• _WORK TO BE COMPLETED_
Can you reproduce every one of the entries below word for word, keeping their order and line breaks?

• _RECORD LIST_
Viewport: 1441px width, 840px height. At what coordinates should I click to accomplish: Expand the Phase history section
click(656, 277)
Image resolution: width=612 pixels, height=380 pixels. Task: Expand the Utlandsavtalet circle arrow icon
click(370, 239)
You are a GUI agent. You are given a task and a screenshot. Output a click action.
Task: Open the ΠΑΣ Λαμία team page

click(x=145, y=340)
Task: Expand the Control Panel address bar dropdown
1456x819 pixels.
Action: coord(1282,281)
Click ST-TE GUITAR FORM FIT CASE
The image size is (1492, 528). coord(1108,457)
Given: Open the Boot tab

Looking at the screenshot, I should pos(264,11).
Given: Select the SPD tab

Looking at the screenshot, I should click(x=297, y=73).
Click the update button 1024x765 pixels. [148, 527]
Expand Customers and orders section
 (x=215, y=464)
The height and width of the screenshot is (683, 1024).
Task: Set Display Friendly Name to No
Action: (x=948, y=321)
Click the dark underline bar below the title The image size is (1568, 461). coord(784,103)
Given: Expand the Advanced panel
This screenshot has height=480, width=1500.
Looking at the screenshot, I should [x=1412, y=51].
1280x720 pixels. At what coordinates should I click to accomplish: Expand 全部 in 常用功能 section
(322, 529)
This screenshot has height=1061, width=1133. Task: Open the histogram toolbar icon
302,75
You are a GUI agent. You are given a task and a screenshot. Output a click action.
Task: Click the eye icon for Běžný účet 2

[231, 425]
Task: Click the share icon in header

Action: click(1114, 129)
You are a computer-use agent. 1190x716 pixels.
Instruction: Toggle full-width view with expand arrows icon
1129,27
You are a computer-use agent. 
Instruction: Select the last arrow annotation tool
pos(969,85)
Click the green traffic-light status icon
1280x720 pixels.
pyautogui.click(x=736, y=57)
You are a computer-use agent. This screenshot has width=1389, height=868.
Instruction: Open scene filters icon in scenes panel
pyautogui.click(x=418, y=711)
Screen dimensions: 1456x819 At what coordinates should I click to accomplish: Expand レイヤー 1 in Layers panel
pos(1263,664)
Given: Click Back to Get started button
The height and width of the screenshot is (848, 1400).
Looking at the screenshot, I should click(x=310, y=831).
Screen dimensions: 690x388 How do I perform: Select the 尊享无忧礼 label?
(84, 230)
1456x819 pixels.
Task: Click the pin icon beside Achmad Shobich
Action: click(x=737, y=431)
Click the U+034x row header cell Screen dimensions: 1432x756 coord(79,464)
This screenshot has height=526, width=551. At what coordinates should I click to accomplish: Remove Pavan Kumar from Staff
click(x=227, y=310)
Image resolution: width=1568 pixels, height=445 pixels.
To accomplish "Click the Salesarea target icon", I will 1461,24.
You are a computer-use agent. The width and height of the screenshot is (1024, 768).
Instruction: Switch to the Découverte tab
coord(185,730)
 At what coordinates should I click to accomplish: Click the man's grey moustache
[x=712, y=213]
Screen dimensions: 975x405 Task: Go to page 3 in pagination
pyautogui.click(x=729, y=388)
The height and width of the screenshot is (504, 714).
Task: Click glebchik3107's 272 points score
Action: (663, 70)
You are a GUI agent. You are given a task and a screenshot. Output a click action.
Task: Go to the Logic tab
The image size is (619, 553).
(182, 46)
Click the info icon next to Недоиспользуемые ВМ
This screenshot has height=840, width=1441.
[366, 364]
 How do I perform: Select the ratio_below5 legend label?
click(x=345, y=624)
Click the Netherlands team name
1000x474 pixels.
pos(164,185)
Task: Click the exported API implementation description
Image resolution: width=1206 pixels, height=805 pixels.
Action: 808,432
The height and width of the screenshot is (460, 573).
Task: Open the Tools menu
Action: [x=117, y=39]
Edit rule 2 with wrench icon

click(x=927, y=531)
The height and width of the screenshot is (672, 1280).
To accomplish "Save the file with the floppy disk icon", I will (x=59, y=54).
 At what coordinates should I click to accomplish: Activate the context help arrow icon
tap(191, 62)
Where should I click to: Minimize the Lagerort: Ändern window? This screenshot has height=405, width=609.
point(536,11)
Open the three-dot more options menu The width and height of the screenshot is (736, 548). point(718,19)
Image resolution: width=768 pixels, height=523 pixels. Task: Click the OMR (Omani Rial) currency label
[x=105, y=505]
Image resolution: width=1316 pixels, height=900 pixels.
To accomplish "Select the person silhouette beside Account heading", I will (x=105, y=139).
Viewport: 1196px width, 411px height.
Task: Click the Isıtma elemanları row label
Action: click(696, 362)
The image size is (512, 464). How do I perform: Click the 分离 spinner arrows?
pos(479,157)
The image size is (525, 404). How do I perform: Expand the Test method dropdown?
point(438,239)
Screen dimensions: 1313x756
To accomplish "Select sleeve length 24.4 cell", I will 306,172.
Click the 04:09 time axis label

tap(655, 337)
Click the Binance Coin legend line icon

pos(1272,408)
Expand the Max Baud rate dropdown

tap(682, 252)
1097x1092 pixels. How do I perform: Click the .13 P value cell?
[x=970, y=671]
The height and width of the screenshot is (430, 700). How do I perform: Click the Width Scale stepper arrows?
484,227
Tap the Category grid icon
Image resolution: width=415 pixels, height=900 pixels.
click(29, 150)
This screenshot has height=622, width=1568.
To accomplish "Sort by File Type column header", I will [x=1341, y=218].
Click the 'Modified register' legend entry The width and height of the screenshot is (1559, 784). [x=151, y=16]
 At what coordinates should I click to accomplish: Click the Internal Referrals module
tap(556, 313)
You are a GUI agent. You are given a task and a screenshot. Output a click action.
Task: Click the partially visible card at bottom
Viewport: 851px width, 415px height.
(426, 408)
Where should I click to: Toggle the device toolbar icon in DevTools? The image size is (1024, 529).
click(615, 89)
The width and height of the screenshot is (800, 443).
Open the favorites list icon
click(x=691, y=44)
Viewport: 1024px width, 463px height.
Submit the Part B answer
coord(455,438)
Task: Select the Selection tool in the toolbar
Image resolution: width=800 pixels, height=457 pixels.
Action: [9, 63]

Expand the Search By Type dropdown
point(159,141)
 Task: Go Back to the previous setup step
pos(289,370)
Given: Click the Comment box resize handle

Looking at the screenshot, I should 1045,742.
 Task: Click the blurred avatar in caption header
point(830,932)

• _CORRECT ANSWER_
Viewport: 1441px width, 840px height. At what coordinates should I click to accomplish: Expand the Phase history section
click(656, 277)
Image resolution: width=612 pixels, height=380 pixels. Task: Expand the Utlandsavtalet circle arrow icon
click(370, 239)
You are a GUI agent. You are given a task and a screenshot. Output a click action.
Task: Open the ΠΑΣ Λαμία team page

click(x=145, y=340)
Task: Expand the Control Panel address bar dropdown
1456x819 pixels.
Action: coord(1282,281)
Click ST-TE GUITAR FORM FIT CASE
The image size is (1492, 528). coord(1108,457)
Given: Open the Boot tab

Looking at the screenshot, I should pos(264,11).
Given: Select the SPD tab

Looking at the screenshot, I should click(x=297, y=73).
Click the update button 1024x765 pixels. [148, 527]
Expand Customers and orders section
 (x=215, y=464)
The height and width of the screenshot is (683, 1024).
Task: Set Display Friendly Name to No
Action: (x=948, y=321)
Click the dark underline bar below the title The image size is (1568, 461). coord(784,103)
Given: Expand the Advanced panel
This screenshot has height=480, width=1500.
Looking at the screenshot, I should [x=1412, y=51].
1280x720 pixels. At what coordinates should I click to accomplish: Expand 全部 in 常用功能 section
(322, 529)
This screenshot has height=1061, width=1133. Task: Open the histogram toolbar icon
302,75
You are a GUI agent. You are given a task and a screenshot. Output a click action.
Task: Click the eye icon for Běžný účet 2

[231, 425]
Task: Click the share icon in header

Action: click(1114, 129)
You are a computer-use agent. 1190x716 pixels.
Instruction: Toggle full-width view with expand arrows icon
1129,27
You are a computer-use agent. 
Instruction: Select the last arrow annotation tool
pos(969,85)
Click the green traffic-light status icon
1280x720 pixels.
pyautogui.click(x=736, y=57)
You are a computer-use agent. This screenshot has width=1389, height=868.
Instruction: Open scene filters icon in scenes panel
pyautogui.click(x=418, y=711)
Screen dimensions: 1456x819 At what coordinates should I click to accomplish: Expand レイヤー 1 in Layers panel
pos(1263,664)
Given: Click Back to Get started button
The height and width of the screenshot is (848, 1400).
Looking at the screenshot, I should click(x=310, y=831).
Screen dimensions: 690x388 How do I perform: Select the 尊享无忧礼 label?
(84, 230)
1456x819 pixels.
Task: Click the pin icon beside Achmad Shobich
Action: click(x=737, y=431)
Click the U+034x row header cell Screen dimensions: 1432x756 coord(79,464)
This screenshot has height=526, width=551. At what coordinates should I click to accomplish: Remove Pavan Kumar from Staff
click(x=227, y=310)
Image resolution: width=1568 pixels, height=445 pixels.
To accomplish "Click the Salesarea target icon", I will 1461,24.
You are a computer-use agent. The width and height of the screenshot is (1024, 768).
Instruction: Switch to the Découverte tab
coord(185,730)
 At what coordinates should I click to accomplish: Click the man's grey moustache
[x=712, y=213]
Screen dimensions: 975x405 Task: Go to page 3 in pagination
pyautogui.click(x=729, y=388)
The height and width of the screenshot is (504, 714).
Task: Click glebchik3107's 272 points score
Action: (663, 70)
You are a GUI agent. You are given a task and a screenshot. Output a click action.
Task: Go to the Logic tab
The image size is (619, 553).
(182, 46)
Click the info icon next to Недоиспользуемые ВМ
This screenshot has height=840, width=1441.
[366, 364]
 How do I perform: Select the ratio_below5 legend label?
click(x=345, y=624)
Click the Netherlands team name
1000x474 pixels.
pos(164,185)
Task: Click the exported API implementation description
Image resolution: width=1206 pixels, height=805 pixels.
Action: 808,432
The height and width of the screenshot is (460, 573).
Task: Open the Tools menu
Action: [x=117, y=39]
Edit rule 2 with wrench icon

click(x=927, y=531)
The height and width of the screenshot is (672, 1280).
To accomplish "Save the file with the floppy disk icon", I will (x=59, y=54).
 At what coordinates should I click to accomplish: Activate the context help arrow icon
tap(191, 62)
Where should I click to: Minimize the Lagerort: Ändern window? This screenshot has height=405, width=609.
point(536,11)
Open the three-dot more options menu The width and height of the screenshot is (736, 548). point(718,19)
Image resolution: width=768 pixels, height=523 pixels. Task: Click the OMR (Omani Rial) currency label
[x=105, y=505]
Image resolution: width=1316 pixels, height=900 pixels.
To accomplish "Select the person silhouette beside Account heading", I will (x=105, y=139).
Viewport: 1196px width, 411px height.
Task: Click the Isıtma elemanları row label
Action: click(696, 362)
The image size is (512, 464). How do I perform: Click the 分离 spinner arrows?
pos(479,157)
The image size is (525, 404). How do I perform: Expand the Test method dropdown?
point(438,239)
Screen dimensions: 1313x756
To accomplish "Select sleeve length 24.4 cell", I will 306,172.
Click the 04:09 time axis label

tap(655, 337)
Click the Binance Coin legend line icon

pos(1272,408)
Expand the Max Baud rate dropdown

tap(682, 252)
1097x1092 pixels. How do I perform: Click the .13 P value cell?
[x=970, y=671]
The height and width of the screenshot is (430, 700). How do I perform: Click the Width Scale stepper arrows?
484,227
Tap the Category grid icon
Image resolution: width=415 pixels, height=900 pixels.
click(29, 150)
This screenshot has height=622, width=1568.
To accomplish "Sort by File Type column header", I will [x=1341, y=218].
Click the 'Modified register' legend entry The width and height of the screenshot is (1559, 784). [x=151, y=16]
 At what coordinates should I click to accomplish: Click the Internal Referrals module
tap(556, 313)
You are a GUI agent. You are given a task and a screenshot. Output a click action.
Task: Click the partially visible card at bottom
Viewport: 851px width, 415px height.
(426, 408)
Where should I click to: Toggle the device toolbar icon in DevTools? The image size is (1024, 529).
click(615, 89)
The width and height of the screenshot is (800, 443).
Open the favorites list icon
click(x=691, y=44)
Viewport: 1024px width, 463px height.
Submit the Part B answer
coord(455,438)
Task: Select the Selection tool in the toolbar
Image resolution: width=800 pixels, height=457 pixels.
Action: [9, 63]

Expand the Search By Type dropdown
point(159,141)
 Task: Go Back to the previous setup step
pos(289,370)
Given: Click the Comment box resize handle

Looking at the screenshot, I should 1045,742.
 Task: Click the blurred avatar in caption header
point(830,932)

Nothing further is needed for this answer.